Soutien du public aux lois Comstock
Cette loi était la première du genre dans le monde occidental, mais à l’époque, le public américain n’a pas prêté beaucoup d’attention à la nouvelle loi. Anthony Comstock jubilait de sa victoire législative. Peu après l’entrée en vigueur de la loi fédérale, vingt-quatre États ont promulgué leur propre version des lois Comstock afin de restreindre le commerce des contraceptifs au niveau des États.

Les États les plus restrictifs
Les habitants de la Nouvelle-Angleterre vivaient sous les lois les plus restrictives du pays. Au Massachusetts, toute personne diffusant des contraceptifs — ou des informations sur les contraceptifs — risquait de lourdes amendes et des peines d’emprisonnement.
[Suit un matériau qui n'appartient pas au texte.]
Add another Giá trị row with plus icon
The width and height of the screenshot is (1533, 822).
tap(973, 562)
Mais l’État de loin le plus restrictif est le Connecticut, où l’utilisation d’un moyen de contraception est même interdite par la loi. Les couples mariés peuvent être arrêtés pour avoir utilisé un moyen de contraception dans l’intimité de leur chambre à coucher et être condamnés à un an de prison. En réalité, les agents chargés de l’application de la loi détournaient souvent le regard lorsqu’il s’agissait de lois anti-contrôle des naissances, mais les statuts restaient dans les livres.

La croisade de Sanger
Ces lois sont restées incontestées jusqu’à ce que la défenseuse du contrôle des naissances Margaret Sanger se donne pour mission de contester la loi Comstock. Le premier changement réussi dans les lois est venu de l’arrestation de Sanger en 1916 pour avoir ouvert la première clinique de contrôle des naissances en Amérique. L’affaire qui a découlé de son arrestation a abouti à la décision Crane de 1918, qui a permis aux femmes d’utiliser le contrôle des naissances à des fins thérapeutiques.
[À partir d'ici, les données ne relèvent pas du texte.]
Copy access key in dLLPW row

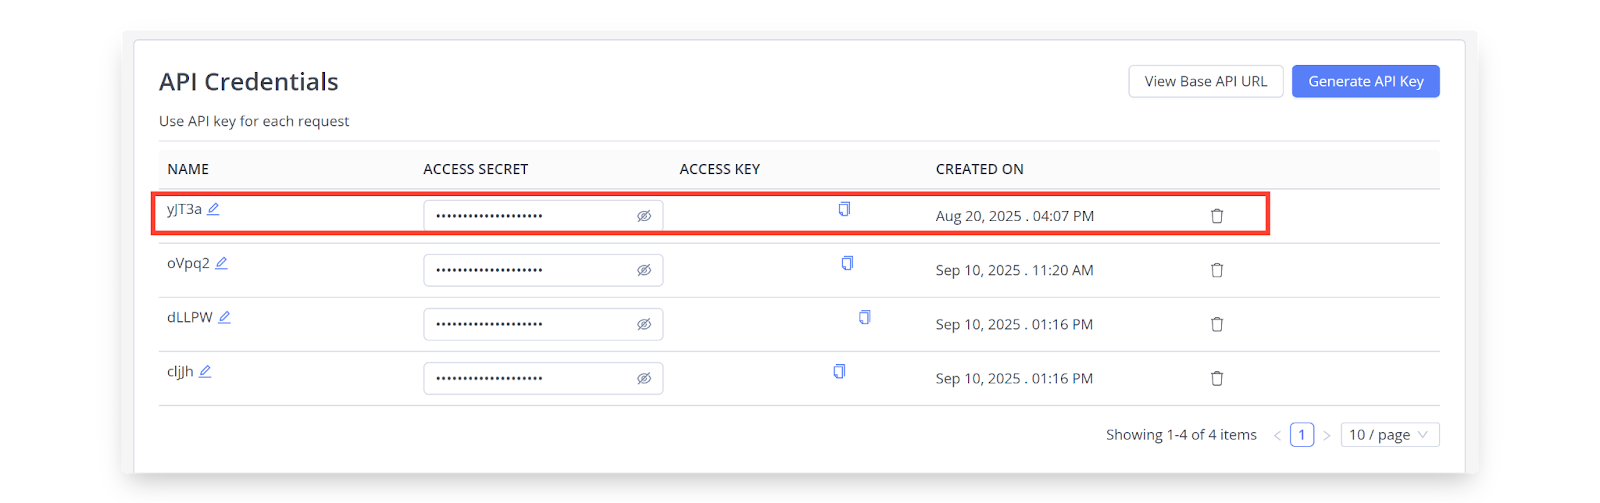tap(864, 317)
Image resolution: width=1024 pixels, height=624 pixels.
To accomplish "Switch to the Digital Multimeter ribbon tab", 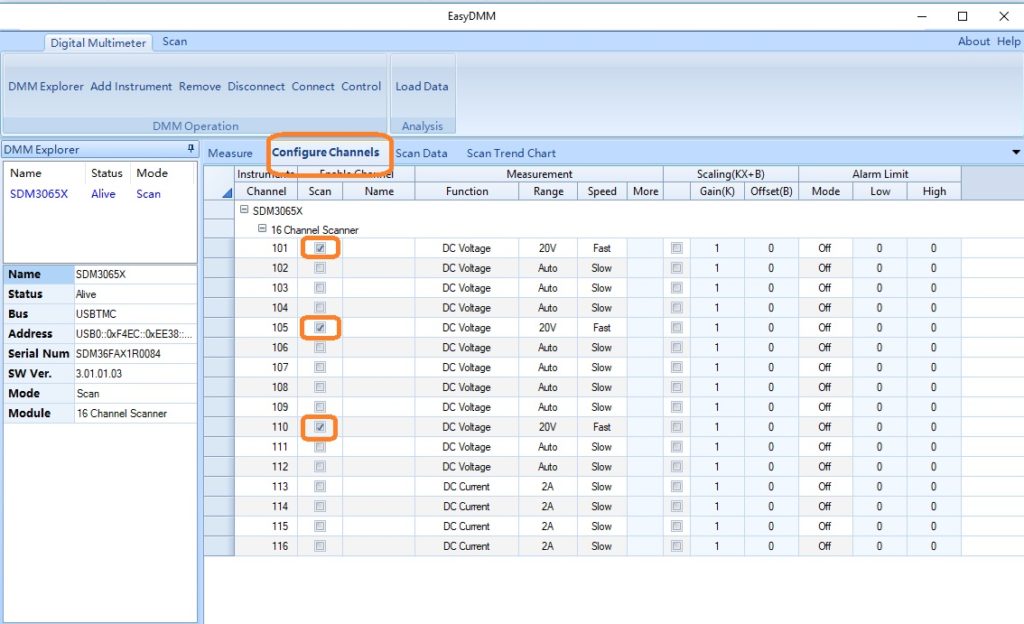I will (x=97, y=43).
Changer les lois pour changer les temps
La modification suivante des lois Comstock est venue avec la décision de la cour d’appel de circuit américaine de 1936, United States v. One Package. Cette décision permet aux médecins de distribuer des contraceptifs au-delà des frontières des États. Cette fois, Margaret Sanger avait joué un rôle déterminant en manœuvrant dans les coulisses pour porter l’affaire devant la cour. Bien que cette décision n’élimine pas le problème des « lois de chasteté » restrictives au niveau des États, il s’agit d’un jugement crucial. Les médecins pouvaient désormais poster légalement des dispositifs de contrôle des naissances et des informations dans tout le pays, ouvrant ainsi la voie à la légitimation du contrôle des naissances par l’industrie médicale et le grand public.